Instructions to follow
Everything from the line with "You are a computer-use agent." to the end of the data below, both lines included, should be transcribed exactly; please omit the pictures.

::: Source material

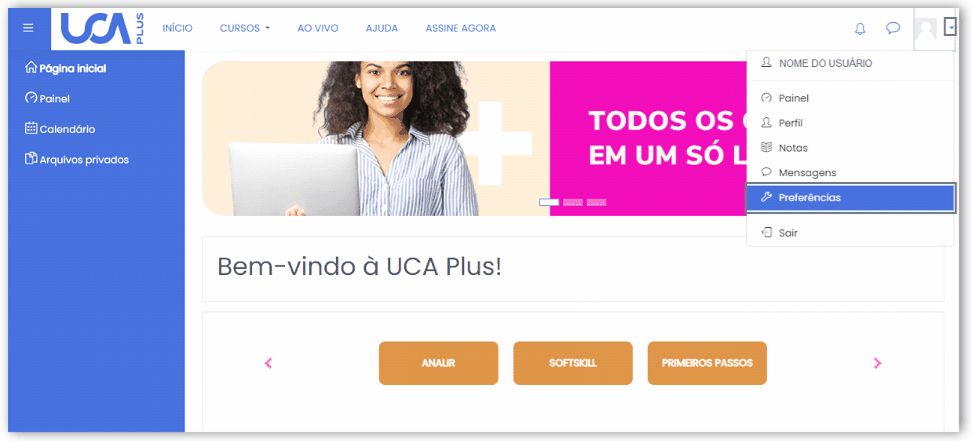Screen dimensions: 972x441
Task: Open the notifications bell icon
Action: tap(860, 29)
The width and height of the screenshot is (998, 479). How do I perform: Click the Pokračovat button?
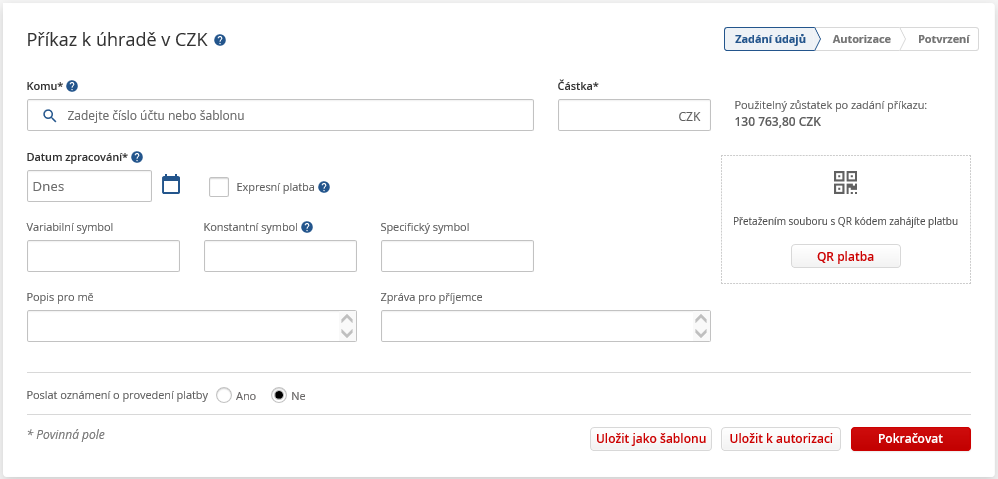tap(910, 439)
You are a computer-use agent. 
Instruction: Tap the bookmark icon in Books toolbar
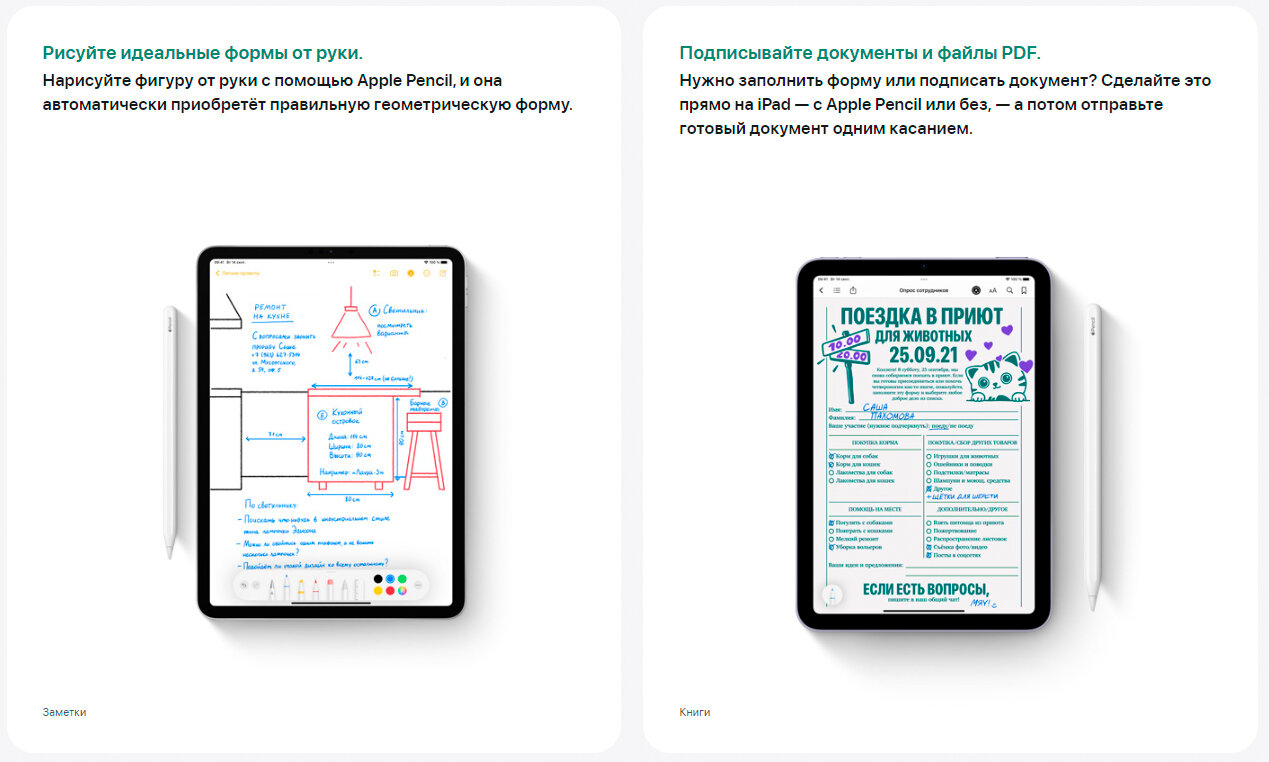pos(1024,290)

::::::

Exercise response
You are a computer-use agent. 
Instruction: Tap the bookmark icon in Books toolbar
pos(1024,290)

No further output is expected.